Similar to Don Quixote’s obsession that he was a knight out on a noble quest, my incessant reading of CFPB publications has cast me down a path that is no less fantastical. Rather than fight against this effect, I’m choosing to steer into the mental skid.

There are many industry responses on the recently published CFPB white paper on manufactured housing. Those lamenting the inadequate attention the Bureau gave to realties in our market and glancing over things like cost of funds, interest rate risk, borrower risk, lack of secondary market, and portfolio based lending are all well founded. For more on this I’d suggest Dick Ernst article Deconstructing the High Cost Mortgage Loan. In my two earlier drafts I did this too. And for follow up articles after I come back from my journey today atop my skinny stead, Rocinante, I might publish them as well.

But not today.

Today I’m asking that you travel with me and my trusty sidekick, Sancho, off into a distorted reality of a world of my creation. So indulge me for a little while, even if some of the suggestions are as preposterous as fighting windmills I believe to be giants. For this is my Don Quixote journey compelled by my most recent reading of the CFPB white paper on manufactured housing.

BACKGROUND

Before jumping into my La Mancha, a quick bit of context could be helpful for those not as familiar with recent CFPB happenings.

On September 30, the CFPB published a white paper on manufactured housing. If one were inclined to give the CFPB the benefit of the doubt, you could conclude they tried their best to present an objective analysis of our industry without injecting any intentional or unintentional biases. Of course, there are those that will assert they did not achieve this, and others still that claim this was never their intention. My goal will be to stay more positive than the cholericly tempered literary counterpart in my feeble attempt at analogy, but forgive my moments of weakness when certain angers are irrepressible (Note: I’m trying to up my level of analogy by turning to classic literature, but worry not as I’m sure Star Wars and Lord of the Rings themed articles will dominate my future efforts).

The white paper identifies the following seven “key findings:”

  1. Manufactured housing is disproportionately located in non-metropolitan areas.
  2. Compared with residents of site-built homes, manufactured-housing residents are somewhat more likely to be older and tend to have lower incomes or net worth.
  3. Manufactured homes typically cost less than site-built homes.
  4. About three-fifths of manufactured-housing residents who own their home also own the land it is sited on.
  5. An estimated 65 percent of borrowers who own their land and who took out a loan to buy a manufactured home between 2001 and 2010 financed the purchase with a chattel loan.
  6. Manufactured-home owners typically pay higher interest rates for their loans than site-built borrowers.
  7. The current state of manufactured housing production, retail, and financing reflects in part a rapid growth during the 1990s and subsequent sharp contraction.

If you would like to see the press release from the CFPB you can find it here:

If you want to read the 54 page white paper you can find it here:

http://www.mhpronews.com/home/industry-news/industry-in-focus/8460-cfpb-report-alleges-manufactured-housing-lending-is-expensive-sparks-controversial-comments-from-cfed-mhi-and-other-mh-industry-professionals (Editor's note: See download at the link above.)

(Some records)
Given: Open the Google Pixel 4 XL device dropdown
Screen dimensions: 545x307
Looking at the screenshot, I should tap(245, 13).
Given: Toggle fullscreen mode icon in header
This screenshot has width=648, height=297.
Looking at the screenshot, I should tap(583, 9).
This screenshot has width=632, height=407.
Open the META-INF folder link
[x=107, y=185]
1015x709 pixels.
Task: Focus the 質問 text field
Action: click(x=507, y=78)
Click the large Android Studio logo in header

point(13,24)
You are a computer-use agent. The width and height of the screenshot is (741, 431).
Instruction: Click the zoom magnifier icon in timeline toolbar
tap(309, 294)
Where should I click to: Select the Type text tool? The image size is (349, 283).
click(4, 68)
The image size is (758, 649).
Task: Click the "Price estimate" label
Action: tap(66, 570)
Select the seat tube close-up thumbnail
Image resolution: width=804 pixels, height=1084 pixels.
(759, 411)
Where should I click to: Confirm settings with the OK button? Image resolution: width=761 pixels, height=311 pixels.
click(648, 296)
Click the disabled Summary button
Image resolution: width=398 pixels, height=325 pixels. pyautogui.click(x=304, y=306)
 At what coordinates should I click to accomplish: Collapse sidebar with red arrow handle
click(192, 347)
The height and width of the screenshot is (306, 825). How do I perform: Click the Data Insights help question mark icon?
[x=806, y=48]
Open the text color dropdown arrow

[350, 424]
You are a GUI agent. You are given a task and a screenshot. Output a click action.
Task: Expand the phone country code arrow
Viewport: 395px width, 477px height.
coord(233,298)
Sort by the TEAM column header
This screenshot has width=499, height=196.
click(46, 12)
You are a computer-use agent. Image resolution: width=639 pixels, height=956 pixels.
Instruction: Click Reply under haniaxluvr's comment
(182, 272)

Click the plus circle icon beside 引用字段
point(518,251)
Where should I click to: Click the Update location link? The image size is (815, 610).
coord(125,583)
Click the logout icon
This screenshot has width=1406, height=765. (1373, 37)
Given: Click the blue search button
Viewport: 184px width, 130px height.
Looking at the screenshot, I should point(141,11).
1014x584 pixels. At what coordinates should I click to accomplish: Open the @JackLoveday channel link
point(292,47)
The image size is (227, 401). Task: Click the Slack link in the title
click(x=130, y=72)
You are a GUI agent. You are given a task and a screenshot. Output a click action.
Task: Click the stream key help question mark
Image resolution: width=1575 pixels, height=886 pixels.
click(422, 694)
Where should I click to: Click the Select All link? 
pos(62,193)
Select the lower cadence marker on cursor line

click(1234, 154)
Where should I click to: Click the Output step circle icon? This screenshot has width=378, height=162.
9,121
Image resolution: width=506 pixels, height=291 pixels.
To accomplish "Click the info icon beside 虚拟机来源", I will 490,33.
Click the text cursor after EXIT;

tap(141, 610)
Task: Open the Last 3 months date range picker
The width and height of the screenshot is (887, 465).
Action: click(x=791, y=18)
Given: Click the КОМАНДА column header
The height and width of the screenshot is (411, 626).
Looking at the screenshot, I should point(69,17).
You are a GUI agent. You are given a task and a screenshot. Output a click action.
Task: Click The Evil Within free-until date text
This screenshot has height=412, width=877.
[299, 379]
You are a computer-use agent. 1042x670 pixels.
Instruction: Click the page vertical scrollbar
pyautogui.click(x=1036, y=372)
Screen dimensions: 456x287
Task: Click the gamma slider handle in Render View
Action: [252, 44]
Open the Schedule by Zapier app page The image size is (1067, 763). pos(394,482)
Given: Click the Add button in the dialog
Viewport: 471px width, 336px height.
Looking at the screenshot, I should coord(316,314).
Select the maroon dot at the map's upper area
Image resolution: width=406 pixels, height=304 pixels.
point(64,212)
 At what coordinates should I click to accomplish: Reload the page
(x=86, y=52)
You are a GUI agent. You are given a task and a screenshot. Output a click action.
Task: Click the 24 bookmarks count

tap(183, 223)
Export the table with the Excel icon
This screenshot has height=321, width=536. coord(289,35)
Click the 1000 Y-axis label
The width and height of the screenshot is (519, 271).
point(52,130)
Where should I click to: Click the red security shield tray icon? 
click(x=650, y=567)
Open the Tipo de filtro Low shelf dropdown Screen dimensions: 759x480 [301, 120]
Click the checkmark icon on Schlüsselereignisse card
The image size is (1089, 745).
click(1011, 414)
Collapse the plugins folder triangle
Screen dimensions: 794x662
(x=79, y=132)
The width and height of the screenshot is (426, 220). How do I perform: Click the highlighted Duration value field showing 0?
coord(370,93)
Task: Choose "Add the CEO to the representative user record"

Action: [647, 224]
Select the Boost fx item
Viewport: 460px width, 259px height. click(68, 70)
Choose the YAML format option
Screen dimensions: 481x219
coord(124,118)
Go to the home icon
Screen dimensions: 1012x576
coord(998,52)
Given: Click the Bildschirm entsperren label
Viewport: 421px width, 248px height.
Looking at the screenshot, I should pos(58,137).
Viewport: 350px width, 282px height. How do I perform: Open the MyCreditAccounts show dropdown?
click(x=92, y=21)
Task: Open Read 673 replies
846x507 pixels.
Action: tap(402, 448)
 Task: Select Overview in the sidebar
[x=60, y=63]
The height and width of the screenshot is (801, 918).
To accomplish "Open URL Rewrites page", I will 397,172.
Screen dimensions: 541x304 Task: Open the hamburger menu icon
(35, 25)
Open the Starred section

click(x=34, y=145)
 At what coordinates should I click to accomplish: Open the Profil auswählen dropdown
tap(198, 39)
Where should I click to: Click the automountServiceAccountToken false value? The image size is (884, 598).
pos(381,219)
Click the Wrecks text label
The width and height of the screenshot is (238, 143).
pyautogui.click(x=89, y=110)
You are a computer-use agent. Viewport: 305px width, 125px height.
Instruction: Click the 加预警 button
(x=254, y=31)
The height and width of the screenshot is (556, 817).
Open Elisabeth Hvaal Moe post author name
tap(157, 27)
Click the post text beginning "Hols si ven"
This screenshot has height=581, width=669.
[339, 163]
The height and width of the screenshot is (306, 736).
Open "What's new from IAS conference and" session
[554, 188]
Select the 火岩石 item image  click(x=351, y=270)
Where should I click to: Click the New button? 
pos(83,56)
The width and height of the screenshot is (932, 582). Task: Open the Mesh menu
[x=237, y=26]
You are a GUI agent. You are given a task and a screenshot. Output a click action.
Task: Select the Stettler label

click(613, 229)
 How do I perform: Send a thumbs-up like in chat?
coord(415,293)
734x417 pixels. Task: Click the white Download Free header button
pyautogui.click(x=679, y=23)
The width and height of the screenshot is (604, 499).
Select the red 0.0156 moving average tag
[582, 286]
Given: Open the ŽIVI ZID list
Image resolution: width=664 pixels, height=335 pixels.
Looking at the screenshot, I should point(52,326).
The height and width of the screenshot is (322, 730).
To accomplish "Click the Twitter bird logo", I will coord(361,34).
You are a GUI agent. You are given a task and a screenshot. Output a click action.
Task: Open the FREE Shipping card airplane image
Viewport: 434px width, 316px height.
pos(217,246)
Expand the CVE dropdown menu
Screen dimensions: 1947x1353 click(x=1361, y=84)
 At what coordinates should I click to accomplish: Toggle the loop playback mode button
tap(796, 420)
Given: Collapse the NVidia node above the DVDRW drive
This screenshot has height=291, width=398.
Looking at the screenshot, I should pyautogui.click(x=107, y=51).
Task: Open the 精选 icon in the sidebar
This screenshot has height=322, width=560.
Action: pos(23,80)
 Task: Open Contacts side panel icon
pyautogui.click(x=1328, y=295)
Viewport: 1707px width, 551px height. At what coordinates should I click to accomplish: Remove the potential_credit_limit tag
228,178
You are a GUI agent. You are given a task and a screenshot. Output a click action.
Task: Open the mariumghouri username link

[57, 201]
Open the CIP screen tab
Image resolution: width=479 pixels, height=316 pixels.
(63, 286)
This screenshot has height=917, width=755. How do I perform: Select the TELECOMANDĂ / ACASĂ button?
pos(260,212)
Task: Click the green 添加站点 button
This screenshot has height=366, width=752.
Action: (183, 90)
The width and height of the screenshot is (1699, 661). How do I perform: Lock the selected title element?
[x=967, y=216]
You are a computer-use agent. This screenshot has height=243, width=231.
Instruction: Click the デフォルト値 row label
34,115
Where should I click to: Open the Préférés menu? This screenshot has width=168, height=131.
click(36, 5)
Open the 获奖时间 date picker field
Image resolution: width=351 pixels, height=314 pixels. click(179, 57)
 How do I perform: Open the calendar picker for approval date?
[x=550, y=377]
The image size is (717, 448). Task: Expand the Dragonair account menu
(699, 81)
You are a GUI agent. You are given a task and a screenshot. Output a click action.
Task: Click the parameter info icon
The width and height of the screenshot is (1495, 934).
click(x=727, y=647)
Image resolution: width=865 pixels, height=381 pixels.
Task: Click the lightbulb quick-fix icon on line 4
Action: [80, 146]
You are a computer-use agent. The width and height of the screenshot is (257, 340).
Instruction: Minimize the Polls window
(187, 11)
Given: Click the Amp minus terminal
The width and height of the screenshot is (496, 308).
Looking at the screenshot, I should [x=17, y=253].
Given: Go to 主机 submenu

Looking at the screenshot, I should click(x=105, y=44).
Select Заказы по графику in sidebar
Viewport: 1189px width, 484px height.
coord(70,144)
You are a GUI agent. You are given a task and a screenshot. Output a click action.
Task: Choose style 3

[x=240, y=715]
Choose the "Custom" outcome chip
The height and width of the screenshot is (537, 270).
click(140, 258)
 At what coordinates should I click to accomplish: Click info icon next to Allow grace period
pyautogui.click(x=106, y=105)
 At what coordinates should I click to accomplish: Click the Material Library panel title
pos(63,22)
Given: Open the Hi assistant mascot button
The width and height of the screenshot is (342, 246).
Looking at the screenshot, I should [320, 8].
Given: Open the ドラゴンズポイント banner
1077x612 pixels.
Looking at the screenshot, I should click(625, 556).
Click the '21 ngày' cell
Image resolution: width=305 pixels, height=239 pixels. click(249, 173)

*Required task 1*
Return the passage of the article on the CFPB manufactured-housing white paper from "Similar to Don" up to and including "the mental skid.", word for word.
*Required task 2*
In the article on the CFPB manufactured-housing white paper, on what date did the CFPB publish its white paper on manufactured housing?
*Required task 3*
Why does the author of the article on the CFPB manufactured-housing white paper give a background section before starting the journey? Answer in one to three sentences.
The records are separate material, unrelated to the article on the CFPB manufactured-housing white paper.

*Problem solution 1*
Similar to Don Quixote’s obsession that he was a knight out on a noble quest, my incessant reading of CFPB publications has cast me down a path that is no less fantastical. Rather than fight against this effect, I’m choosing to steer into the mental skid.

*Problem solution 2*
September 30.

*Problem solution 3*
The author gives some brief context first because it could help readers who are less familiar with recent CFPB happenings.